What these hubs look like isn’t yet clear but partnering with the Online Centres Foundation, the digital health hubs will be taking over public areas in locations such as libraries, cafes, pubs and community centres. The purpose of these is to allow those that may not have easily available internet access to become the informed patients that they deserve to be; going to their doctor with an idea of their future, without it being prescribed to them.

I’ve previously written over on the other blog I contribute to about how we as healthcare PR professionals need to be putting the patient back in the conversation, and I think these initiatives do just that. People will be able to find out more about their conditions and interact with health services online that they haven’t previously been able to, readying them for any interactions with healthcare professionals that they might have.

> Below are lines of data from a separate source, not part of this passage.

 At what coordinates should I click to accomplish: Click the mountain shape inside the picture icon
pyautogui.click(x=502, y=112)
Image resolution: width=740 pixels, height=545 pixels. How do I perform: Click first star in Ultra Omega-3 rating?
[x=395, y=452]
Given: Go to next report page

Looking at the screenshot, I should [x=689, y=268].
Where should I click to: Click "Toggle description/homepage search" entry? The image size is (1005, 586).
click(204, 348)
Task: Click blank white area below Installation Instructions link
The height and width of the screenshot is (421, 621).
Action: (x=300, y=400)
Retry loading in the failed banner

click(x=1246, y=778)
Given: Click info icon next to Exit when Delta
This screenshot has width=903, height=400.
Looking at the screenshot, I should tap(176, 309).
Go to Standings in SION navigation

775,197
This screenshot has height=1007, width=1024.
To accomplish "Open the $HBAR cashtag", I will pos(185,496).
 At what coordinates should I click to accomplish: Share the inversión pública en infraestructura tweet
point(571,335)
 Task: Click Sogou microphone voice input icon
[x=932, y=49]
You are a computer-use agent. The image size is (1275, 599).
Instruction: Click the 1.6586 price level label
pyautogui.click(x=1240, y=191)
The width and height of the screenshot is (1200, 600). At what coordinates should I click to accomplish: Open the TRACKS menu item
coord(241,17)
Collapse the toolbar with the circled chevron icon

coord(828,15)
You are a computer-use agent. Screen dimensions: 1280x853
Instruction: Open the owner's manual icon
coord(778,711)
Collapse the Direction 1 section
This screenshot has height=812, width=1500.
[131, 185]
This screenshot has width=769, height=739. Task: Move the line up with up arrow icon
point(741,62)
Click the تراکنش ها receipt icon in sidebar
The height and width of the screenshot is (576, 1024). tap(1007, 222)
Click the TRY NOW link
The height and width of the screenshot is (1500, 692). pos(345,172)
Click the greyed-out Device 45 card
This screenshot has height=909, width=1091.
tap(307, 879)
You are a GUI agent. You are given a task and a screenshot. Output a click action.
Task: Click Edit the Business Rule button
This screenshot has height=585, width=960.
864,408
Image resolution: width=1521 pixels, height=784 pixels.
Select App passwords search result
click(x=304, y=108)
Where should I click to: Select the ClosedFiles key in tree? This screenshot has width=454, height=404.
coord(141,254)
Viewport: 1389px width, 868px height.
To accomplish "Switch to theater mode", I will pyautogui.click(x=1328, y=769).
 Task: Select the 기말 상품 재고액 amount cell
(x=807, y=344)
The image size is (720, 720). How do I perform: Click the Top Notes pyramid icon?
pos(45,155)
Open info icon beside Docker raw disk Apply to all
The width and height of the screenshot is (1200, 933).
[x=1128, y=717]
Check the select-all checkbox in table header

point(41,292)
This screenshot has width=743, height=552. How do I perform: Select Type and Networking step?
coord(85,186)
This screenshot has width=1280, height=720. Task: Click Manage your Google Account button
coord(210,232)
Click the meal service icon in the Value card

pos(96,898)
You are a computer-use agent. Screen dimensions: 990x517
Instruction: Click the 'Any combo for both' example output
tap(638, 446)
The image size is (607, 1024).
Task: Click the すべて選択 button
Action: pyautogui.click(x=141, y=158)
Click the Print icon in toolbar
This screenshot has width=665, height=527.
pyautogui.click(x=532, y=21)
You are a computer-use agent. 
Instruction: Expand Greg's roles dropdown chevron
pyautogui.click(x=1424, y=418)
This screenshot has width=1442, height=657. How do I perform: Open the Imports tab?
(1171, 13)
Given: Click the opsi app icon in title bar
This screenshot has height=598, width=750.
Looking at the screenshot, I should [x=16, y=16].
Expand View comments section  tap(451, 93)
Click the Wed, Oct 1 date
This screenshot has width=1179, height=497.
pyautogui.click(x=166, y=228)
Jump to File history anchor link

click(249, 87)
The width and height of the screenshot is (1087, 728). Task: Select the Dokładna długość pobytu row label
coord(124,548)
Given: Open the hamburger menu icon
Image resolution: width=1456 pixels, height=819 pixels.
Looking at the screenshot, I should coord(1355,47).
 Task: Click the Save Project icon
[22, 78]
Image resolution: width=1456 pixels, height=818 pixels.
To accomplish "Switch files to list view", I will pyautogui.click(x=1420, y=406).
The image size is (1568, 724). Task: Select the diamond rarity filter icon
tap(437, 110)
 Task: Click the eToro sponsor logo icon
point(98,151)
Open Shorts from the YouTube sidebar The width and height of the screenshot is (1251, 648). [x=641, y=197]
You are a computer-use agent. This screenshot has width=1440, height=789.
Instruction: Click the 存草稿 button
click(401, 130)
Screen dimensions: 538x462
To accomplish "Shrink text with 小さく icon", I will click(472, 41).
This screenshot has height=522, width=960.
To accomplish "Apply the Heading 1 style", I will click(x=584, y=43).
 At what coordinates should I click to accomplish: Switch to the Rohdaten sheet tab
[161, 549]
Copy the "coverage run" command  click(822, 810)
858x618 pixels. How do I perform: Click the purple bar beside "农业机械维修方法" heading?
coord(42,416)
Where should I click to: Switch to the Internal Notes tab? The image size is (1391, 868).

A lot of us sitting in our PR worlds may assume that everyone out there is sitting, eagerly waiting for us to create that online asset that improves their life as a patient, but what about those people where online assets aren’t even accessible, let alone fundamental to their patient journey? With these new hubs and more initiatvives like the app library in the pipeline, more and more people will be able to access digital assets that ultimately improve their patient journey. Keep up the good work NHS.